▶ **READING TEXT**:
%%
Has science gone too far? Yes. But boy, does it look cool doing it.
Cruel Summer (Scots Pine Version)
It’s well-known that trees are nature’s librarians, meticulously keeping records of climate and environmental changes dating back centuries. But over the past decade, scientists have discovered a special type of blue ring in conifers that specifically memorializes cold summers. Low temperatures prevent lignification of the cell walls in the wood, creating the color pattern.
“Blue Rings (BRs) are a relatively newly described anatomical feature in conifers,” said researchers led by Agata Buchwald of Adam Mickiewicz University. “In the current literature, the formation of BRs is associated with cold growing season conditions” in various pine species, though “the potential of BRs in shrubs for paleoclimate studies still has to be explored.”
With that in mind, there was only one thing to do: Hike up Mount Iškoras in Norway and see what the Scots pines and Juniper shrubs had to say. The team took cores from dozens of plants high in the treeline, and discovered blue rings from the year 1902 and, to a lesser degree, in 1877, indicating that summers in those years were colder than average.
The testimony of the trees not only lines up with historical temperature records, it also coincides with major volcanic events. In the spring of 1902, for instance, Mount Pelée erupted on the Caribbean island of Martinique, killing 30,000 people in one of the worst volcanic disasters on record. The reverberations of this tragedy were etched in blue in the hearts of trees 8,000 miles away on Nordic mountaintops. Reality is so wild and enchanting; it’s a shame it can’t compete with ad campaigns.
%%
▶ **RECORDED INFORMATION**:
%%
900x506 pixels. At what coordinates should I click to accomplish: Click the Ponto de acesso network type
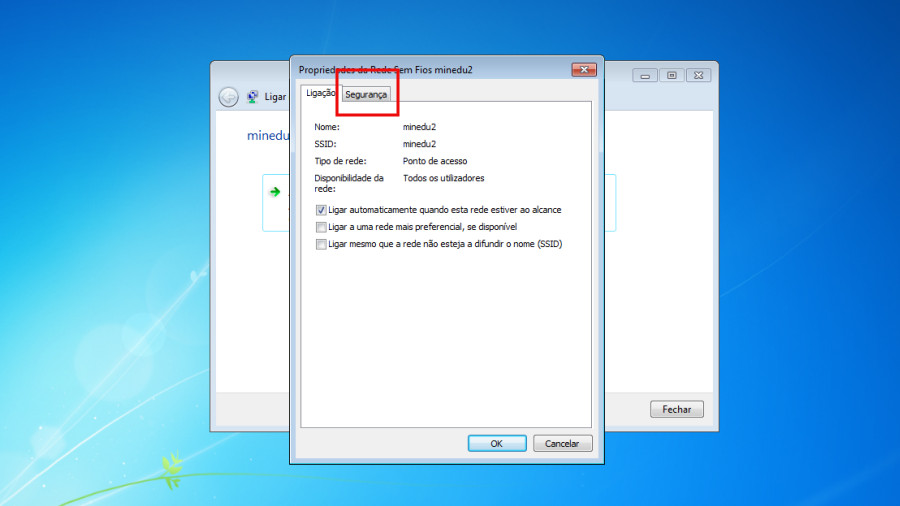pos(435,161)
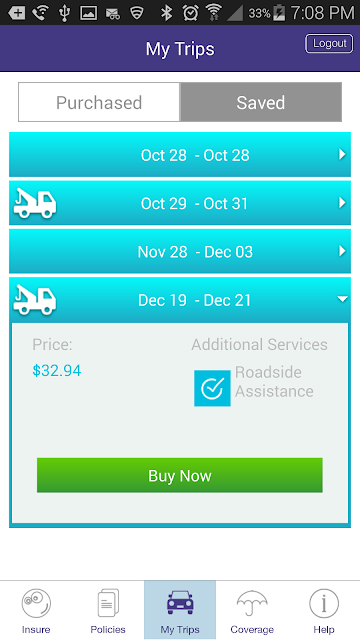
%%
▶ **REQUIREMENT 1**:
Please echo the passage on blue tree rings from "With that in" up to and including "colder than average.".
▶ **REQUIREMENT 2**:
Answer these questions from the passage on blue tree rings:
(a) Which university is Agata Buchwald from?
(b) What mountain in Norway did the team hike?
(c) How many people did the 1902 eruption of Mount Pelée kill?

▶ **ANSWER 1**:
With that in mind, there was only one thing to do: Hike up Mount Iškoras in Norway and see what the Scots pines and Juniper shrubs had to say. The team took cores from dozens of plants high in the treeline, and discovered blue rings from the year 1902 and, to a lesser degree, in 1877, indicating that summers in those years were colder than average.

▶ **ANSWER 2**:
(a) Adam Mickiewicz University
(b) Mount Iškoras
(c) 30,000